Beverly lip-synchs to the song.
She dances and peels her carrots.
She dances and peels until the music from the speaker
goes a little funny.
There is a glitch of some kind.
It makes Beverly nervous.
Beverly glares at the speaker.
The speaker fixes itself.
Beverly thinks:
Everything is fine.
Everything is going to be perfect today.
And then Beverly does that thing:
she looks at herself in a pretend mirror hung on the fourth wall.
It’s a very normal thing to have happen in a play.
Beverly checks hair, outfit, teeth, she looks good.
As she applies lipstick, she starts to dance again.
Dayton enters with a bunch of silverware.
He sees Beverly.
Dayton thinks:
Ooooh yes, my wife is a sexy woman.
Eventually Beverly feels herself being looked at.
She turns to discover Dayton, startled, she lets out a little cry:
BEVERLY: What are you looking at?!
DAYTON: You.
BEVERLY: Me?
DAYTON: That’s right.
BEVERLY: You can’t just sneak up on people, Dayton.
DAYTON: I can’t sneak up on you, you’re my wife.
BEVERLY: You say hello, you don’t just watch a person.

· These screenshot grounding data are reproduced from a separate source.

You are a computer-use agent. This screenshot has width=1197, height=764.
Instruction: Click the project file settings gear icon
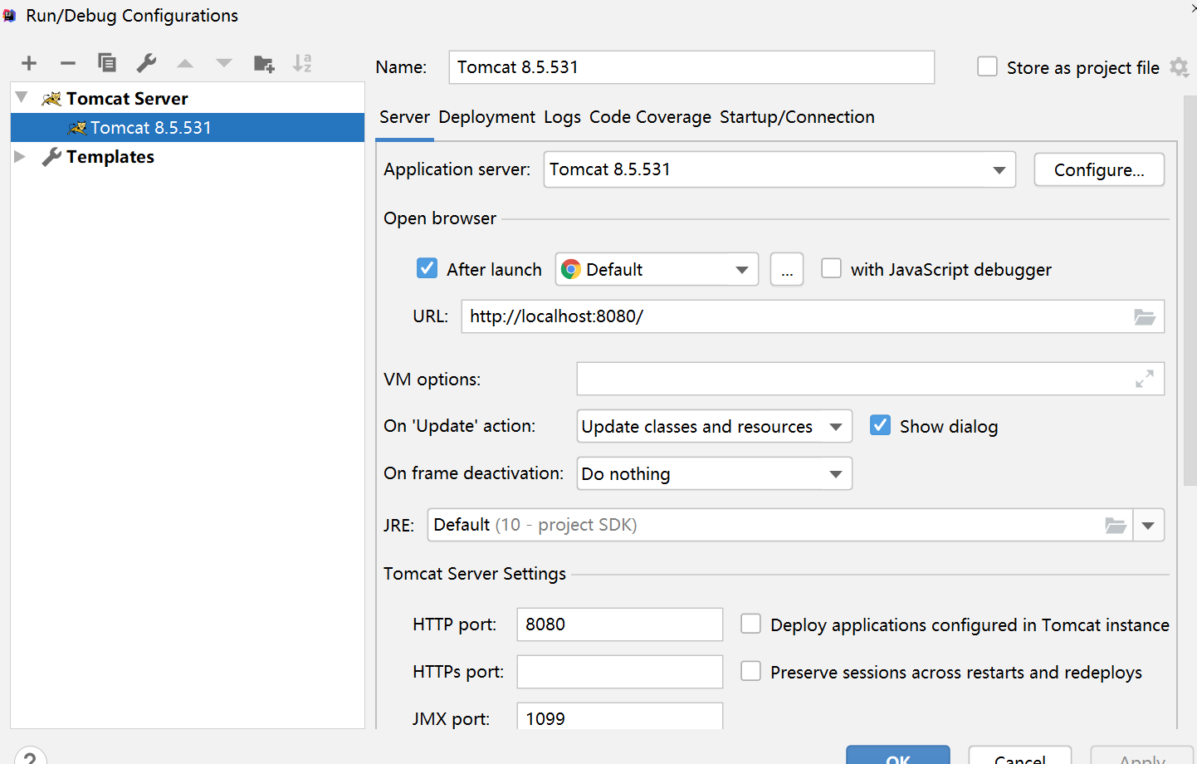[x=1179, y=67]
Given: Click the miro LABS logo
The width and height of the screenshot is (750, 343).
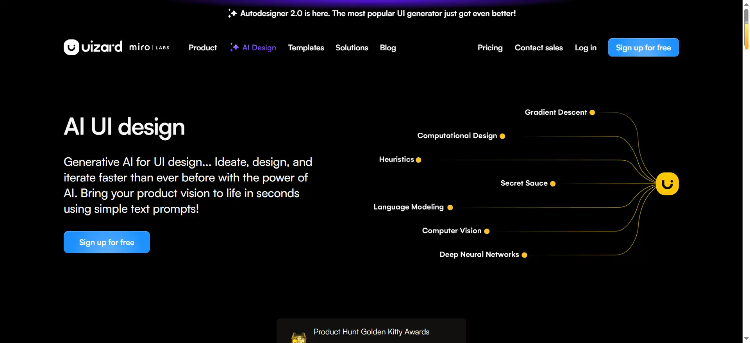Looking at the screenshot, I should [x=149, y=47].
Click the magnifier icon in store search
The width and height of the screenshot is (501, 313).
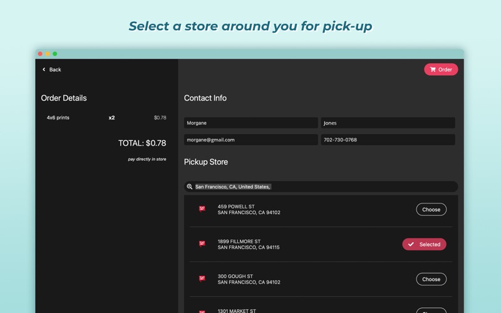pyautogui.click(x=190, y=187)
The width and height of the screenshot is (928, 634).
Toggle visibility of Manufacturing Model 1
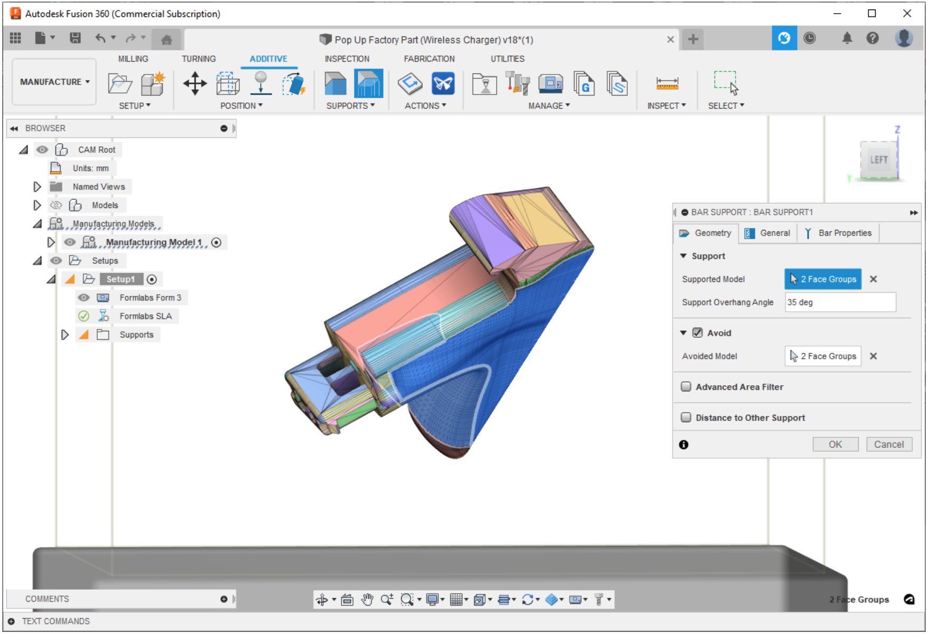pos(70,242)
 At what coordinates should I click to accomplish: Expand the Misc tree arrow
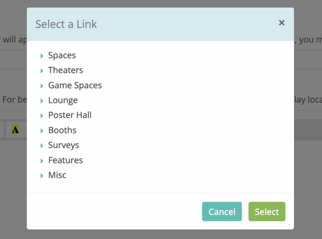point(42,176)
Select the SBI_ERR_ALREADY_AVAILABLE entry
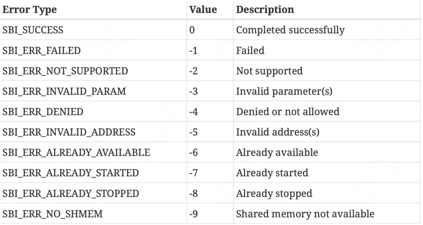 pos(76,153)
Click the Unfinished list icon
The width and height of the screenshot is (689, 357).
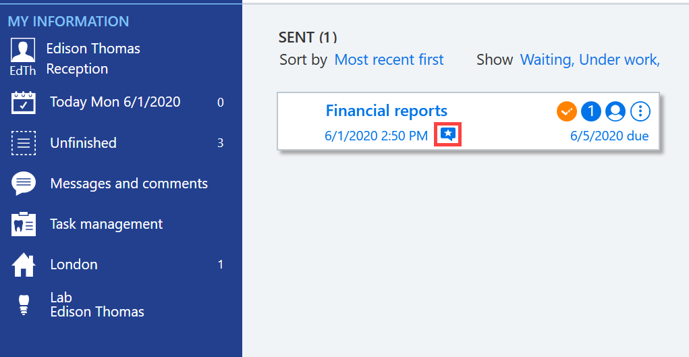(x=24, y=143)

DAYTON: Sneak up on—Beverly I live here.
BEVERLY: You don’t just watch a person,
and they don’t know you’re there,
and you’re just standing there just looking at them.
DAYTON: But what if I just like to look at you?
BEVERLY: Can’t you look at me And say hello?
DAYTON: Uh-un. Not when you look as fine as you do.
BEVERLY: Oh, Dayton. You can be sweet when you want to, can’t you.
DAYTON: Come over here and give me a kiss.
BEVERLY: But I’m so behind! If I don’t get these carrots ready—
DAYTON: Beverly Frasier if you don’t come over here and show me what you think of me—?
(She gives him a peck on the cheek, and flees.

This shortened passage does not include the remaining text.